=== Entries shown ===
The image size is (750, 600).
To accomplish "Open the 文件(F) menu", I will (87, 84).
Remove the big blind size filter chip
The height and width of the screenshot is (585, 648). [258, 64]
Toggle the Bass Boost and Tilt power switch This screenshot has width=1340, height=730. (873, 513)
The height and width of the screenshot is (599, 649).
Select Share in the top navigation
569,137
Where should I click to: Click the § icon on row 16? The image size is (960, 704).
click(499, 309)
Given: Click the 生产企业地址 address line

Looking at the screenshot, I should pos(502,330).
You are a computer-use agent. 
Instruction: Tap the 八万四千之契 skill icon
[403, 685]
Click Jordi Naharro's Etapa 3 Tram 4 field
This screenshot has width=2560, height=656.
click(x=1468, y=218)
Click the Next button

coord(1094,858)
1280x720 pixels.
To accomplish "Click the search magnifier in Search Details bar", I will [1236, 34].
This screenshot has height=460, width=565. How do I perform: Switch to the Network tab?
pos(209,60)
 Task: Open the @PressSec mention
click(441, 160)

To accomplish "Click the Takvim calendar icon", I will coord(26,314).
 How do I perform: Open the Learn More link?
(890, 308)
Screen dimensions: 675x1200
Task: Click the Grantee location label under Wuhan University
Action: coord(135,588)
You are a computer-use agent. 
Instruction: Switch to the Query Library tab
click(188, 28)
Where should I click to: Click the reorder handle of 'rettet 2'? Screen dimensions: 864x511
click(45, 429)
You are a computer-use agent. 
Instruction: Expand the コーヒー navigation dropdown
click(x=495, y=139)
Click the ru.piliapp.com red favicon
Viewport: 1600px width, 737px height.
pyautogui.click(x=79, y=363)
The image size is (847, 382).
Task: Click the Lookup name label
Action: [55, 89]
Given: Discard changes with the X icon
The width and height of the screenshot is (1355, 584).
===
■ Exercise goal ■
Nothing in the entries may be left out; each line is to be output exactly.

■ Task answer ■
The image size is (750, 600).
To accomplish "Open the 文件(F) menu", I will (87, 84).
Remove the big blind size filter chip
The height and width of the screenshot is (585, 648). [258, 64]
Toggle the Bass Boost and Tilt power switch This screenshot has width=1340, height=730. (873, 513)
The height and width of the screenshot is (599, 649).
Select Share in the top navigation
569,137
Where should I click to: Click the § icon on row 16? The image size is (960, 704).
click(499, 309)
Given: Click the 生产企业地址 address line

Looking at the screenshot, I should pos(502,330).
You are a computer-use agent. 
Instruction: Tap the 八万四千之契 skill icon
[403, 685]
Click Jordi Naharro's Etapa 3 Tram 4 field
This screenshot has width=2560, height=656.
click(x=1468, y=218)
Click the Next button

coord(1094,858)
1280x720 pixels.
To accomplish "Click the search magnifier in Search Details bar", I will [1236, 34].
This screenshot has height=460, width=565. How do I perform: Switch to the Network tab?
pos(209,60)
 Task: Open the @PressSec mention
click(441, 160)

To accomplish "Click the Takvim calendar icon", I will coord(26,314).
 How do I perform: Open the Learn More link?
(890, 308)
Screen dimensions: 675x1200
Task: Click the Grantee location label under Wuhan University
Action: coord(135,588)
You are a computer-use agent. 
Instruction: Switch to the Query Library tab
click(188, 28)
Where should I click to: Click the reorder handle of 'rettet 2'? Screen dimensions: 864x511
click(45, 429)
You are a computer-use agent. 
Instruction: Expand the コーヒー navigation dropdown
click(x=495, y=139)
Click the ru.piliapp.com red favicon
Viewport: 1600px width, 737px height.
pyautogui.click(x=79, y=363)
The image size is (847, 382).
Task: Click the Lookup name label
Action: [55, 89]
Given: Discard changes with the X icon
The width and height of the screenshot is (1355, 584).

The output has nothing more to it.